*WHAT YOU SHOULD DO*: Copy the lines from the one containing "Image resolution: width=1389" through the end of the material, inclusive, with nothing changed.
○ ○ ○ ○ ○ ○ ○
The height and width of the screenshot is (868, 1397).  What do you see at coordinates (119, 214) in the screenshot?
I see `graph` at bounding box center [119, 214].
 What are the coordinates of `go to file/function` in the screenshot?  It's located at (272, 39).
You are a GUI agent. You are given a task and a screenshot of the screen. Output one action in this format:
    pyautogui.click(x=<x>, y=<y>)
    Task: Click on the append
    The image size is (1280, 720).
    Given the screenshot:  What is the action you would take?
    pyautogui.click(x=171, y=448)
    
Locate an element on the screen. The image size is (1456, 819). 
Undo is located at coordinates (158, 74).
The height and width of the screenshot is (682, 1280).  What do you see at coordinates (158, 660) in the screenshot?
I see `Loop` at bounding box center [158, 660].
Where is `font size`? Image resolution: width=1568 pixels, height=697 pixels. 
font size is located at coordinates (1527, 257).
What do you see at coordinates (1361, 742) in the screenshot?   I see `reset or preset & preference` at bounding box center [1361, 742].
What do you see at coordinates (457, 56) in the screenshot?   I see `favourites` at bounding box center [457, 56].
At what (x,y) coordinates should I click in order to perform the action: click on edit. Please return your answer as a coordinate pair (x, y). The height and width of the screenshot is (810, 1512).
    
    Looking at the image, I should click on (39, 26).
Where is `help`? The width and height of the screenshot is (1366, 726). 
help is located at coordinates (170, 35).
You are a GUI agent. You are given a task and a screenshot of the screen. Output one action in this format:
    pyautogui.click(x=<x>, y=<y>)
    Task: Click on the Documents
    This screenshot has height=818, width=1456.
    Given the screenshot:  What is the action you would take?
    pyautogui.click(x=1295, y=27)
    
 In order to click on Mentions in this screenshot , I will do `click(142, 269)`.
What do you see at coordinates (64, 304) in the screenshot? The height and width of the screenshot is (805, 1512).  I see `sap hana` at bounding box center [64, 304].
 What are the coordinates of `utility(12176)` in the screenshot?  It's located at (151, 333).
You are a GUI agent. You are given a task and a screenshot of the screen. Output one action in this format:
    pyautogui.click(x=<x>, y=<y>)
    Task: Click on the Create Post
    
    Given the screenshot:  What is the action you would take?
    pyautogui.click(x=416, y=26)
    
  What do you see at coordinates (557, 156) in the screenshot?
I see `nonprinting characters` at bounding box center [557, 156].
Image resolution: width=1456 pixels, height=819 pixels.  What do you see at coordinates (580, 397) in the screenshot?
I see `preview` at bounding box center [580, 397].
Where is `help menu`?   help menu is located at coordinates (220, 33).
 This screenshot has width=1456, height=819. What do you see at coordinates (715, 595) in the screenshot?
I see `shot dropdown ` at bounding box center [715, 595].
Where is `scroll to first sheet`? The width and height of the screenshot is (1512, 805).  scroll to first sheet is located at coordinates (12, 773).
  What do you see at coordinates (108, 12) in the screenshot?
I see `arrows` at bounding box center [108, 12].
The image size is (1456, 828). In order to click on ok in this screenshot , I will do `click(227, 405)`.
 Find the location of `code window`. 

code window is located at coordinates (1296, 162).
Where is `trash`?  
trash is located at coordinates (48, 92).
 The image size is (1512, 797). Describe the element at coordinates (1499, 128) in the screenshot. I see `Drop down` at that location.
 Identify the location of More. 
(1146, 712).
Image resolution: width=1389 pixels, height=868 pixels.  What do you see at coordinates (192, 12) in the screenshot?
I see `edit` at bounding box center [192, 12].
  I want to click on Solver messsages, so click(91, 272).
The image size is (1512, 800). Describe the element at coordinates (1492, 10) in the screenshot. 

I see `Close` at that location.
○ ○ ○ ○ ○ ○ ○
*EXERCISE RESPONSE*:
Image resolution: width=1389 pixels, height=868 pixels.  What do you see at coordinates (192, 12) in the screenshot?
I see `edit` at bounding box center [192, 12].
  I want to click on Solver messsages, so click(91, 272).
The image size is (1512, 800). Describe the element at coordinates (1492, 10) in the screenshot. 

I see `Close` at that location.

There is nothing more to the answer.